Having spent my youth exploring not only the creeks and streams around Nashville, but also the handful of aquarium stores within easy driving distance, the Xingu River has long held a mythic status in my mind as one of the greatest sources of spectacularly diverse and rare species of cichlids, plecos, and tetras. I still remember the first time I walked into The Aquatic Critter, my favorite fish store in Nashville, and caught site of the remarkably boldly patterned zebra pleco, and its equally astounding price tag of $400. Even with my occasional Aquatic Critter employee discount, this fish and many of the other Xingu beauties were beyond my reach when I was most interested in maintaining aquaria, but now, with a grant from the US National Science Foundation, I will have to opportunity to visit these gems in their home. As a fellow aquarist and “fish-head”, I share with many of the Planet Catfish audience a boundless desire to comprehend every aspect of freshwater fish biology.
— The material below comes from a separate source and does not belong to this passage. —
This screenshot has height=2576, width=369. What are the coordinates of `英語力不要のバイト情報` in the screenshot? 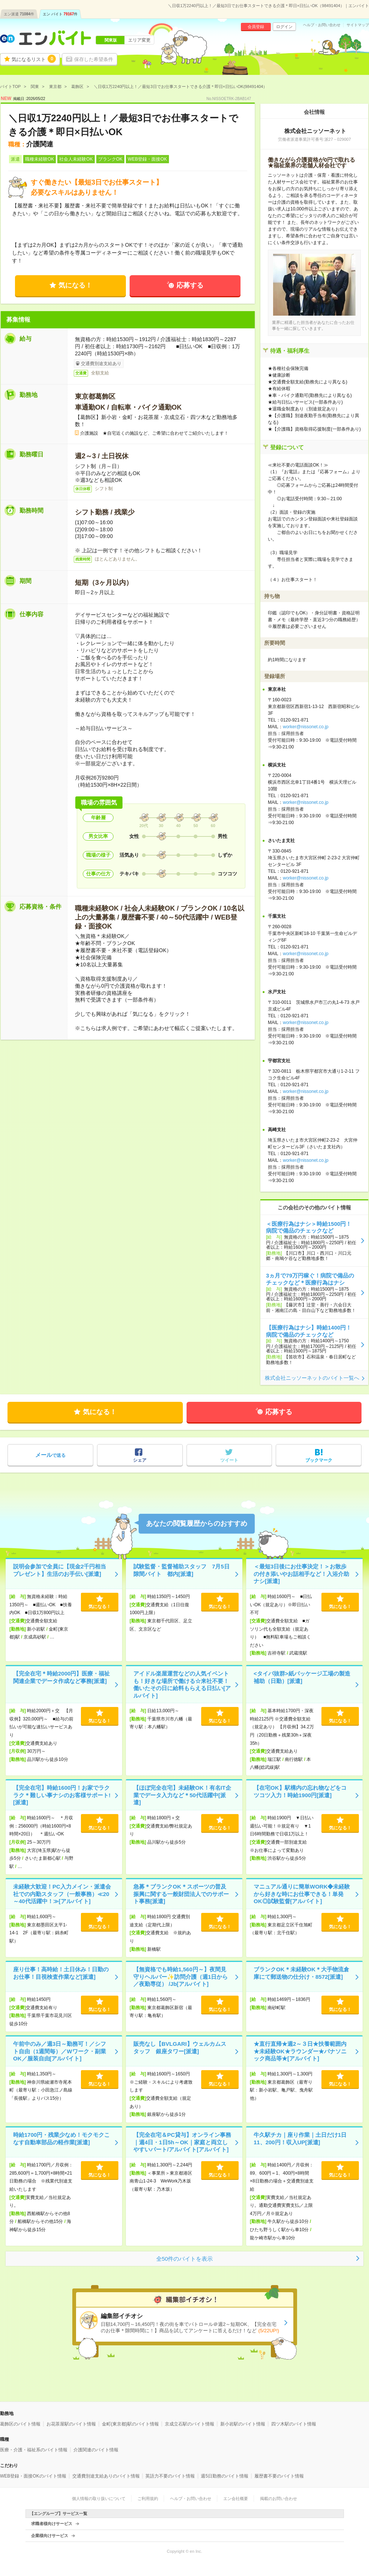 It's located at (170, 2476).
In the project before us now, we have laid out an ambitious goal to catalog both the taxonomic diversity and the ecological structure of one of the most biodiverse stretches of river on Earth. Unfortunately, time is running short for this particular ecosystem because construction of the Belo Monte Dam complex has already begun and is scheduled to be complete in as little as 5 years. Our team faces ever-increasing costs due to the inflated economy surrounding Belo Monte’s construction, yet our original grant proposal was based on out-of-date prices and was ultimately only partially funded. We are therefore looking into every opportunity to stretch our resources, and share the cost of our work. I, along with the rest of the Planet Xingu team, hopes that you see the tremendous urgency of this research and the need to collect as much data as possible given the brief window of time available. Please consider the larger altruistic goals of our study, the future generations that will benefit most from a thorough understanding of the Xingu ecosystem as it existed before the dam. Compare a contribution, however modest, with the cost of a new fish caught from the Xingu and shipped thousands of miles to your own neighborhood aquarium store. Every little bit helps, and is greatly appreciated by myself and the rest of the team.